◆ **TASK DESCRIPTION**: Gather every line below where "agent" appears.

◆ **Stored data**:
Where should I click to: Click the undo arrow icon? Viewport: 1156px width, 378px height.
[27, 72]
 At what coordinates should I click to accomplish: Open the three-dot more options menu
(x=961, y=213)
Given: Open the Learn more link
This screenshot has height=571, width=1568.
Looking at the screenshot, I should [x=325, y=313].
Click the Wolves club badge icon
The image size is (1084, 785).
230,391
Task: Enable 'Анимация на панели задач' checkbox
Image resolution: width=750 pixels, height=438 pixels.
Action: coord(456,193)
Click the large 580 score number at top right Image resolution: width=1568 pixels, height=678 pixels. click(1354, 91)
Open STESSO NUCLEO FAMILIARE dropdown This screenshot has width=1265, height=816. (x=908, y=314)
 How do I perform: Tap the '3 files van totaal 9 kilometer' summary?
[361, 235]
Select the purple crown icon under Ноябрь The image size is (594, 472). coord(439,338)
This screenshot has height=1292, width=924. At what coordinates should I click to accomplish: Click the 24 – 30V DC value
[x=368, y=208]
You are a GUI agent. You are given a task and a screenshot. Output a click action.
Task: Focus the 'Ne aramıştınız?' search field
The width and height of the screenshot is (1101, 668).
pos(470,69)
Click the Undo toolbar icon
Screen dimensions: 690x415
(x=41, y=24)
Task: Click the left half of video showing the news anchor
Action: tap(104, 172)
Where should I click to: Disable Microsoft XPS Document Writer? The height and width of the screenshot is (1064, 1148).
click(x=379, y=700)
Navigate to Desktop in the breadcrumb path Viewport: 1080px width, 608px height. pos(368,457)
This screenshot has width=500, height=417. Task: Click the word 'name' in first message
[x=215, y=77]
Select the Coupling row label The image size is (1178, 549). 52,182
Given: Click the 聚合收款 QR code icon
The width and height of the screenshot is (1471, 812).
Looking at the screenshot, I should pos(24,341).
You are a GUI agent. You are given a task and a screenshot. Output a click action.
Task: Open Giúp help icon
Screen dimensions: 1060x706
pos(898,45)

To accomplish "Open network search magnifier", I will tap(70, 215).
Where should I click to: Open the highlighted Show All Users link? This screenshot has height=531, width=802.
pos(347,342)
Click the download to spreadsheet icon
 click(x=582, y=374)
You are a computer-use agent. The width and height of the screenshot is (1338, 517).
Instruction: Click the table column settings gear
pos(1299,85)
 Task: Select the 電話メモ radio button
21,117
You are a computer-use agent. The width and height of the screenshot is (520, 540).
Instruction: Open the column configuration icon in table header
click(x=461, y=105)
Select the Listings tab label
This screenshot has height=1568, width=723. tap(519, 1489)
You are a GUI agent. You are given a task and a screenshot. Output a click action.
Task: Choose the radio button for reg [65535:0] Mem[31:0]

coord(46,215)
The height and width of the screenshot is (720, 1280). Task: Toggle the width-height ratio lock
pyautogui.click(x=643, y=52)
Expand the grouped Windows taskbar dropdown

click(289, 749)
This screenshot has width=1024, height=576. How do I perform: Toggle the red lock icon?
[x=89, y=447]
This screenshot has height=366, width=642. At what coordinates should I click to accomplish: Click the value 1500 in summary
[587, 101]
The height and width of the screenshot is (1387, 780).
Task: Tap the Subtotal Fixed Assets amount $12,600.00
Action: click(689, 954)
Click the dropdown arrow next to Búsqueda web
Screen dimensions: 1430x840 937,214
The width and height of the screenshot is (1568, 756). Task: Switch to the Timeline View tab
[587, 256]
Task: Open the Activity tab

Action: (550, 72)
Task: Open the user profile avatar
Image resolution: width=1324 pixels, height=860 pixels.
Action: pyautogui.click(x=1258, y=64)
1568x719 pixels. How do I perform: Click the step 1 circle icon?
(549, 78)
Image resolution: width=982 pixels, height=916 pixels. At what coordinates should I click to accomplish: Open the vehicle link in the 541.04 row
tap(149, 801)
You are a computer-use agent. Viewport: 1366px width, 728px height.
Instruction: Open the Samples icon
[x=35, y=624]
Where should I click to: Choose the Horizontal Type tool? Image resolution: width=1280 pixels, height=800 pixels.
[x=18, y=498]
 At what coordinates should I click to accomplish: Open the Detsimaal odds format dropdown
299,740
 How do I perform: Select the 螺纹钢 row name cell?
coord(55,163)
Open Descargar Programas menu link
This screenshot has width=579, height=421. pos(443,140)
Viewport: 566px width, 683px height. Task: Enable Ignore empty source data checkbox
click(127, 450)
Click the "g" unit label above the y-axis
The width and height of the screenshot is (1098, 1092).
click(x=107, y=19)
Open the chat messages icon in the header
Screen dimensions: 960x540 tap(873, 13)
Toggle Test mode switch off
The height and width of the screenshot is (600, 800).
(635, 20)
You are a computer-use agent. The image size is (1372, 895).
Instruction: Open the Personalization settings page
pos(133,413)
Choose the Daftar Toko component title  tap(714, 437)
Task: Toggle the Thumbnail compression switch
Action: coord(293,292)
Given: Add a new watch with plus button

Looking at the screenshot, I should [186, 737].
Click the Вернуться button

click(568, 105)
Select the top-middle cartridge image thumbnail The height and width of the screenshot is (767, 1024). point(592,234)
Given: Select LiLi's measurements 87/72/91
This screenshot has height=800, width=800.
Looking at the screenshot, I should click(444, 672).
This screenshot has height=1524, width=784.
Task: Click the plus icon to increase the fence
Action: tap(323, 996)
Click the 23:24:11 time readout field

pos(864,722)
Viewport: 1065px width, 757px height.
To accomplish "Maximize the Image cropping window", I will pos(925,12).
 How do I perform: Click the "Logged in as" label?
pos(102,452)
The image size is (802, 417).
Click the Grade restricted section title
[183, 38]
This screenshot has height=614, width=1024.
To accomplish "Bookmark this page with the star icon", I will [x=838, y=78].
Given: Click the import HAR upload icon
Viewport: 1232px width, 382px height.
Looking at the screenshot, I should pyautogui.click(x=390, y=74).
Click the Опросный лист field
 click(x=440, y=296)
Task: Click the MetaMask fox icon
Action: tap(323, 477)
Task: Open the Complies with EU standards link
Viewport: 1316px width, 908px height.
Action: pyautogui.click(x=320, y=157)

◆ **EXPECTED ANSWER**:
You are a GUI agent. You are given a task and a screenshot. Output a click action.
You are a GUI agent. You are given a task and a screenshot. Output a click action.
You are a computer-use agent. The width and height of the screenshot is (1338, 517).
You are a computer-use agent. The width and height of the screenshot is (520, 540).
You are a GUI agent. You are given a task and a screenshot. Output a click action.
You are a computer-use agent. Viewport: 1366px width, 728px height.
You are a computer-use agent. The image size is (1372, 895).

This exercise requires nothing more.